* [INSTRUCTIONS FOR THE TASK]: State how many lines of the records contain the string "Expand". Give the number alone.

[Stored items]
BEGIN

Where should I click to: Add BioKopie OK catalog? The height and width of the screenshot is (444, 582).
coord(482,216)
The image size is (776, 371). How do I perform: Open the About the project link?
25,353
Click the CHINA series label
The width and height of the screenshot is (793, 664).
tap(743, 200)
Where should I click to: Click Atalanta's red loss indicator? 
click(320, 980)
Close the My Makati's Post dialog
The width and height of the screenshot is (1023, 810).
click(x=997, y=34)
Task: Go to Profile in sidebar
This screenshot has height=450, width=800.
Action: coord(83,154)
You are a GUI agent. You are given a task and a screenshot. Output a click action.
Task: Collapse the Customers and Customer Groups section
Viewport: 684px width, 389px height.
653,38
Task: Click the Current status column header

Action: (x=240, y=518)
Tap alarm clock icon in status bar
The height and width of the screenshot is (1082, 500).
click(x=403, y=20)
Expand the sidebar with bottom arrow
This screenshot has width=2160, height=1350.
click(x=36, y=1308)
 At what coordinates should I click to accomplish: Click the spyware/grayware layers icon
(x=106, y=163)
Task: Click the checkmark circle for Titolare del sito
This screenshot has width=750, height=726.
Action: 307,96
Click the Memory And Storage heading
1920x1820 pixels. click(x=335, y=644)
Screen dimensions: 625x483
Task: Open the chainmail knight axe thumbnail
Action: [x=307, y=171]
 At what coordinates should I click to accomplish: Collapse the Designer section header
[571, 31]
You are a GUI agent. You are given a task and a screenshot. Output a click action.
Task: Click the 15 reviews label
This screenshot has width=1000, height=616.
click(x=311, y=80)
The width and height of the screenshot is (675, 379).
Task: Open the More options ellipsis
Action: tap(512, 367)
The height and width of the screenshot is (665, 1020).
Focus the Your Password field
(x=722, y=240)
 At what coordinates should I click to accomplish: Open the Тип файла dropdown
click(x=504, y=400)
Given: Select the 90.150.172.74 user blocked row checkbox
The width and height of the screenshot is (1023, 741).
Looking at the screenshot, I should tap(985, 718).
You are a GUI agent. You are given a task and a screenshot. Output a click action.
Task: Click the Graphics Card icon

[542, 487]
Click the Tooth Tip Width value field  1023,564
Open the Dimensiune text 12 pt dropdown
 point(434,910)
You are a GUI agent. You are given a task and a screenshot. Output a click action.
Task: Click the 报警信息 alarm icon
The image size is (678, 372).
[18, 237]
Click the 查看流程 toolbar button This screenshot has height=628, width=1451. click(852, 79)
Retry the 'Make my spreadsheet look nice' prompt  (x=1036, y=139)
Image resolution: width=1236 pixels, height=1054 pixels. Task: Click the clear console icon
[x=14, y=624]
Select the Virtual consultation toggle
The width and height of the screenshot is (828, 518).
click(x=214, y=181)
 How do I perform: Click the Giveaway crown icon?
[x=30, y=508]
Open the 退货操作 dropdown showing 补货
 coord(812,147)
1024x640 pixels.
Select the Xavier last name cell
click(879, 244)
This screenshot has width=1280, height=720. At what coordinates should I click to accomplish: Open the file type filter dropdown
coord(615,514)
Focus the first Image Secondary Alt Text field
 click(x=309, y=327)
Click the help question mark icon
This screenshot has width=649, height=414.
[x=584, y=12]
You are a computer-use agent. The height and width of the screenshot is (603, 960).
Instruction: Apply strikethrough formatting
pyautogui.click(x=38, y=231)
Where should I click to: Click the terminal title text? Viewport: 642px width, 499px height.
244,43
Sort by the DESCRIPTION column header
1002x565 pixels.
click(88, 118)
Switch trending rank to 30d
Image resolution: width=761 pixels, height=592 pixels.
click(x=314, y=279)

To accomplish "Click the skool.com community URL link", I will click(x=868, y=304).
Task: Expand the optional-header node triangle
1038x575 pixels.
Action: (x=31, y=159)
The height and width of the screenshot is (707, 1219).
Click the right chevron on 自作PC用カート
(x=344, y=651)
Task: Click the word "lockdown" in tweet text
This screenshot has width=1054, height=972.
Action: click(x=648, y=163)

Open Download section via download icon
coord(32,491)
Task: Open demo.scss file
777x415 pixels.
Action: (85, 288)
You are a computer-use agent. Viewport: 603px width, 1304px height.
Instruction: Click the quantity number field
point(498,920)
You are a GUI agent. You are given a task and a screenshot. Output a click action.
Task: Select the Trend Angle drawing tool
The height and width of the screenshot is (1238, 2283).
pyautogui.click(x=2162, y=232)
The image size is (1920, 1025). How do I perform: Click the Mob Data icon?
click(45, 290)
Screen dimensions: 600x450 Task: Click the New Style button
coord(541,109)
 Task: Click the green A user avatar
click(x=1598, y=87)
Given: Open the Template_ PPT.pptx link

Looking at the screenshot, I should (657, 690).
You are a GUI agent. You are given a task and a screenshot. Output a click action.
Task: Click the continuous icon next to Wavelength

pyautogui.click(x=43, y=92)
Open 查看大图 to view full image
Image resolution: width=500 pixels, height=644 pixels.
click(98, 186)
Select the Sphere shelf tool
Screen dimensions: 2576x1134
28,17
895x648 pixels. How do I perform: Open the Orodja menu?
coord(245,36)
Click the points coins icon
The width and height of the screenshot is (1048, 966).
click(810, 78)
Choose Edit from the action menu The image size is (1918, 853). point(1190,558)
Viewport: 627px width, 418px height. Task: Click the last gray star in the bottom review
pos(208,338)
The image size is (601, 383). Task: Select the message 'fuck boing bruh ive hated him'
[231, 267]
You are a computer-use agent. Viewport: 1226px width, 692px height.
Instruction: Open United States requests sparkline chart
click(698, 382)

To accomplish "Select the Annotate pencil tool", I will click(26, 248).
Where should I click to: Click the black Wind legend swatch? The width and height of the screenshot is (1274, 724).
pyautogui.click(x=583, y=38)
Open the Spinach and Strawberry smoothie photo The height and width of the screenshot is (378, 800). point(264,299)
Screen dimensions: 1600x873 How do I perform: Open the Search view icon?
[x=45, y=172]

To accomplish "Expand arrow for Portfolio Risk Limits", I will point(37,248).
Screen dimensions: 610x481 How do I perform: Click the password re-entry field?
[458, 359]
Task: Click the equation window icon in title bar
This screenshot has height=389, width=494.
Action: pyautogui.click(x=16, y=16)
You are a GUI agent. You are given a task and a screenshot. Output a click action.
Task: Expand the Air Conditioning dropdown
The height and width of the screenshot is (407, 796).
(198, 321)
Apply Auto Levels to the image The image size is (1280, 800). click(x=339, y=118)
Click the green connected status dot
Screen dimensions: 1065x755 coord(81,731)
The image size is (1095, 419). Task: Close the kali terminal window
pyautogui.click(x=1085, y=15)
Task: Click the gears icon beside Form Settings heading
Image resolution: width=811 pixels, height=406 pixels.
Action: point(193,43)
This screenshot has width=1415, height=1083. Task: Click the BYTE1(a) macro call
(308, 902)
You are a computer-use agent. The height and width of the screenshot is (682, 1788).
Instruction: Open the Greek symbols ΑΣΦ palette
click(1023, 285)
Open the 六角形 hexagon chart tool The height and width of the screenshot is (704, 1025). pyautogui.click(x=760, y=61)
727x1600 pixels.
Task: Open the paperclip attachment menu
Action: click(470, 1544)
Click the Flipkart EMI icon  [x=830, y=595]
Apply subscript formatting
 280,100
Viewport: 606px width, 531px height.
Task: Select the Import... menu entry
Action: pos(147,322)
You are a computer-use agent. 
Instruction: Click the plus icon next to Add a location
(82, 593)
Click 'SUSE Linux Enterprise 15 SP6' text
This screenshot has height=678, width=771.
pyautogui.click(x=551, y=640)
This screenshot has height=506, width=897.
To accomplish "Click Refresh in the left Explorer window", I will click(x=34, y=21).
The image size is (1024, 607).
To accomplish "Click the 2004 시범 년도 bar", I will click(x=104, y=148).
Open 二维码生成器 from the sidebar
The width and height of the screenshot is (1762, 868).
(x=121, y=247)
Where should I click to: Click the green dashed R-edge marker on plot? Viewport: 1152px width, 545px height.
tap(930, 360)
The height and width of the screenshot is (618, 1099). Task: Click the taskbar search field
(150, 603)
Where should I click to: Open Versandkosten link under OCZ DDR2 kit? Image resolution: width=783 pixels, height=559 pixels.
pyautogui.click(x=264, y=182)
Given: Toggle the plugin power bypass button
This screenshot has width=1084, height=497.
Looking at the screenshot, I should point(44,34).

END

* [EXERCISE ANSWER]: 4